(LISTED ENTRIES begins)

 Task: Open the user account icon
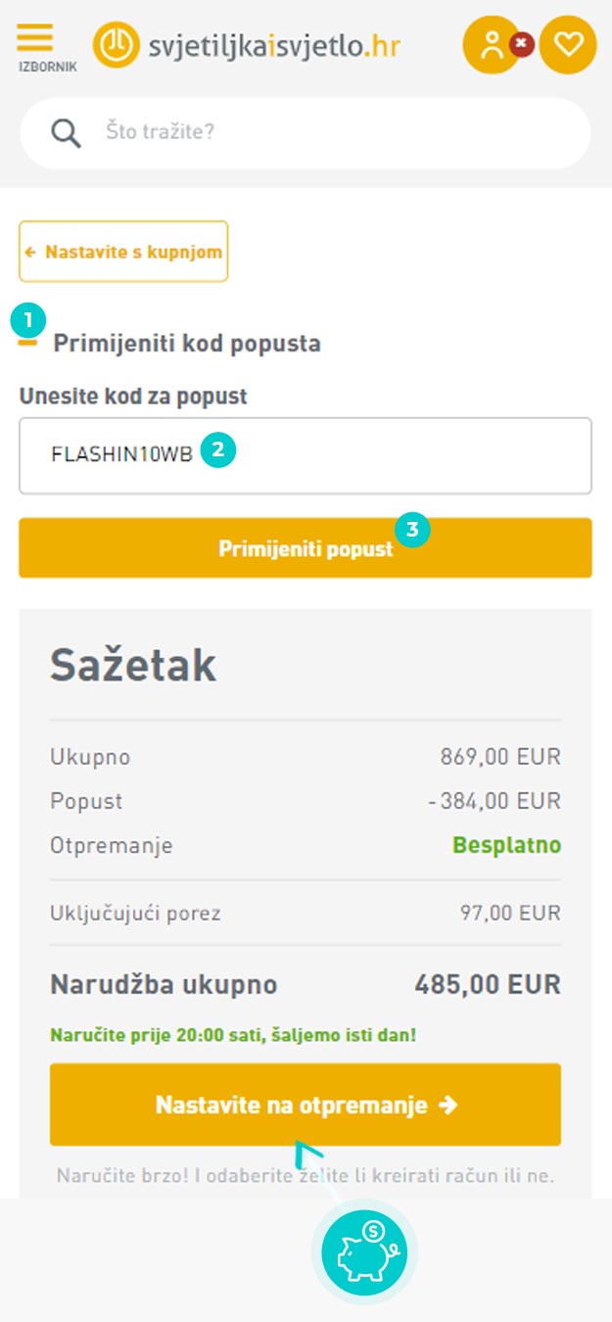pyautogui.click(x=492, y=44)
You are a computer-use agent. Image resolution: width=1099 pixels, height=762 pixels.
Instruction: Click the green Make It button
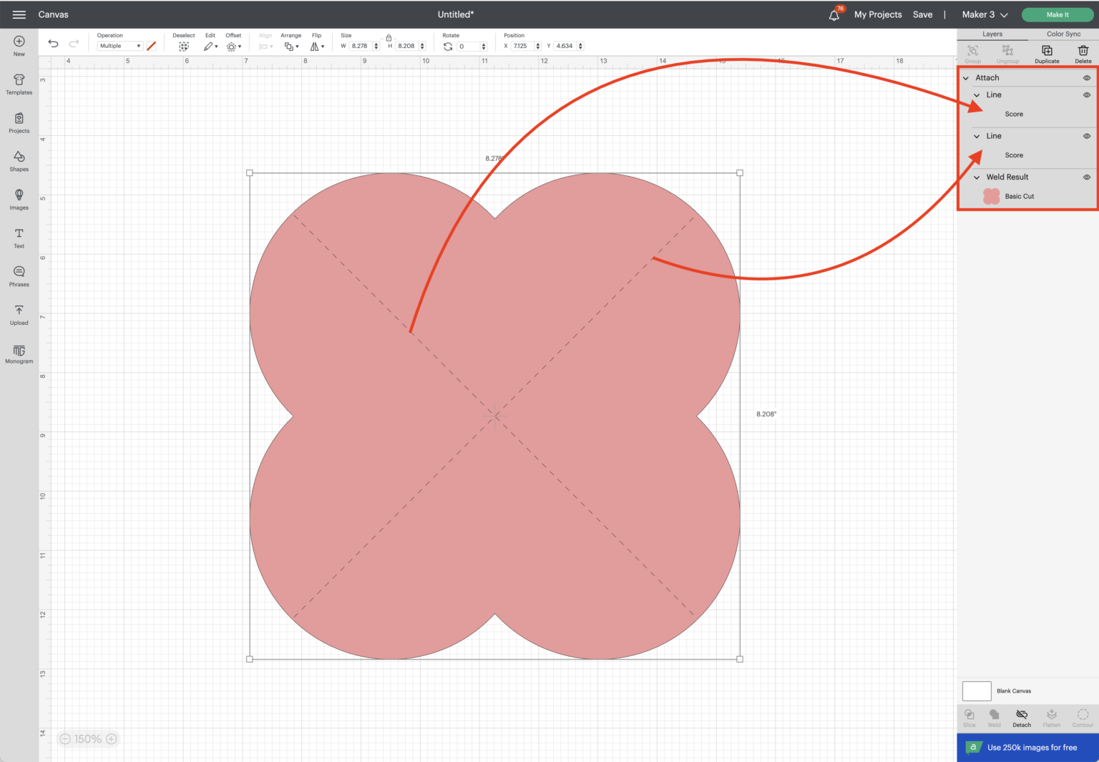point(1057,14)
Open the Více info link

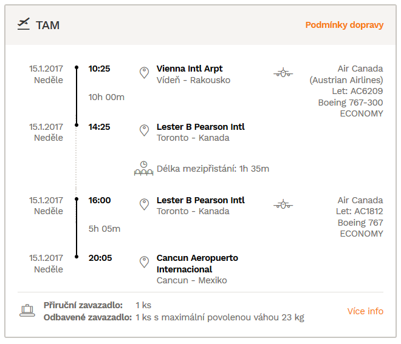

(LISTED ENTRIES ends)

## TASK OBJECTIVE
Only one thing is required here: an exact copy of the lines from the one bearing "Instruction: Click the green Make It button" through the final line above, both included, with pictures left out.

## ANSWER SECTION
Instruction: Click the green Make It button
point(1057,14)
Open the Více info link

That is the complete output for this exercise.